19 mars 2024

C.E., n° 259199 du 19 mars 2024 – recours gracieux de tutelle – interruption du délai de recours devant le Conseil d’État – compétence de l’autorité de tutelle – tutelle ordinaire et tutelle spécifique

À l’occasion d’une discussion sur la recevabilité d’un recours, le Conseil d’État précise par un arrêt intéressant la répartition des compétences en matière de tutelle.

Suivant la jurisprudence du Conseil d’État, le délai imparti pour former un recours en annulation est interrompu en faveur de celui qui introduit une réclamation auprès de l’autorité de tutelle habilitée à exercer la tutelle générale, à condition que cette réclamation soit introduite avant l’expiration du délai de recours et du délai dont dispose l’autorité de tutelle pour exercer ses pouvoirs de suspension et d’annulation.

Dans l’espèce commentée, la partie requérante était agent d’une province, mais elle était affectée dans un établissement d’enseignement et elle contestait une décision de désignation au sein de cet établissement.

Avant d’introduire un recours au Conseil d’État, elle avait saisi l’autorité de tutelle régionale d’un recours gracieux visant à obtenir l’annulation de l’acte attaqué.

Dans le cadre de l’examen du recours devant le Conseil d’État, la partie adverse soulevait une exception d’irrecevabilité ratione temporis. Elle soutenait que le Gouvernement wallon n’était pas compétent pour exercer des pouvoirs de tutelle, s’agissant d’une décision de désignation d’un membre du personnel de l’enseignement officiel subventionné, et, partant, que le délai de recours au Conseil d’État n’avait pas été interrompu par le recours adressé à cette autorité.

Selon l’article 7, § 1er, de la loi spéciale du 8 août 1980 de réformes institutionnelles, les Régions sont compétentes en ce qui concerne l’organisation et l’exercice de la tutelle administrative sur les provinces. Cette compétence ne porte cependant pas préjudice à la compétence de l’autorité fédérale et des Communautés d’organiser et d’exercer elles-mêmes une tutelle administrative spécifique dans les matières qui relèvent de leur compétence.

En se référant à plusieurs avis de la section de législation du Conseil d’État, le Conseil d’État énonce que « l’organisation par la loi ou le décret d’une tutelle spécifique relativement à une matière déterminée et s’exerçant, par définition, sur des actes déterminés exclut que la Région organise et exerce le contrôle couvert par la tutelle spécifique. La Région reste toutefois compétente pour organiser et exercer la tutelle ordinaire d’une part sur les actes non expressément visés par la tutelle spécifique, et d’autre part, pour contrôler que les actes soumis à cette tutelle spécifique ne sont pas contraires à d’autres lois ou à d’autres aspects de l’intérêt général que ceux pour lesquels la tutelle spécifique a été instituée ».

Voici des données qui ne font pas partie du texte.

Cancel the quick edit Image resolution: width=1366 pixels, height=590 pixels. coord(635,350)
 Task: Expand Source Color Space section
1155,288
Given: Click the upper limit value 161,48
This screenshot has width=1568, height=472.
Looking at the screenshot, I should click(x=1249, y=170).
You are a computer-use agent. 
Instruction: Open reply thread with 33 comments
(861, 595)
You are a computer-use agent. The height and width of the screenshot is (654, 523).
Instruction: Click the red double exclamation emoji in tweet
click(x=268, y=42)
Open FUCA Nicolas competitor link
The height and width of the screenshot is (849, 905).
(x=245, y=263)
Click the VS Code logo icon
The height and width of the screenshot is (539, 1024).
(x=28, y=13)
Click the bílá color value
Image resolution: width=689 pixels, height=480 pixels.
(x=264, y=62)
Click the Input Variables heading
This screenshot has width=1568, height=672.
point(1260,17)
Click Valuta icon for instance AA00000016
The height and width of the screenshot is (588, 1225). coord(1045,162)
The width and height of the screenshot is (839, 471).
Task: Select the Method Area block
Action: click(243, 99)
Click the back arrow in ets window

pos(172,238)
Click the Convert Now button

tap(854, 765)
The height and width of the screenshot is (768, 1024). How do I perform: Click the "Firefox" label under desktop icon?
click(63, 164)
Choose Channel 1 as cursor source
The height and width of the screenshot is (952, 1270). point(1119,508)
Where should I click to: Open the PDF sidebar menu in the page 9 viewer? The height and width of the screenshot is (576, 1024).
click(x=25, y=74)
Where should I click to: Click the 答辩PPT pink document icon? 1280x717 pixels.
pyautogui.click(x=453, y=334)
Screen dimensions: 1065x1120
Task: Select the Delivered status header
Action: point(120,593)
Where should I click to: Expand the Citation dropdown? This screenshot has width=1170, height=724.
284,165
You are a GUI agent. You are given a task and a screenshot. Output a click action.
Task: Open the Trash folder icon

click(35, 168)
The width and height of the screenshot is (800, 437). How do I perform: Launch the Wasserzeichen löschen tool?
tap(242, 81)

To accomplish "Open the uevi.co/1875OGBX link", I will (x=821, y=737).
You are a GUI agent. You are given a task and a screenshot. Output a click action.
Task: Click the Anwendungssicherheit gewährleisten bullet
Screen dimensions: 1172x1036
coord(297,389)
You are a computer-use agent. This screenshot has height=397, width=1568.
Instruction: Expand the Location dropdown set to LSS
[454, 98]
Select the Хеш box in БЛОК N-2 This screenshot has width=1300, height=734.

En se référant à l’arrêt n° 38/1987 de la Cour constitutionnelle, le Conseil d’État ajoute que lorsque le législateur communautaire a le pouvoir d’instituer une tutelle spécifique, encore n’exerce-t-il valablement cette compétence que si le décret « organise » cette tutelle, en déterminant les actes sur lesquels porte la tutelle, le procédé de tutelle, et les éléments essentiels de la procédure.

Dans le cas d’espèce commenté, la partie adverse n’identifiait aucun décret de la Communauté française qui organisait une tutelle spécifique. Il s’en déduisait que la Région wallonne était bien compétente pour statuer sur la réclamation qui lui avait été adressée et, partant, que le délai de recours au Conseil d’État avait été valablement interrompu.

Il y a donc lieu de retenir nous semble-t-il que la tutelle spécifique exclut la tutelle ordinaire, mais dans la stricte mesure où la tutelle spécifique est effectivement organisée par la collectivité compétente.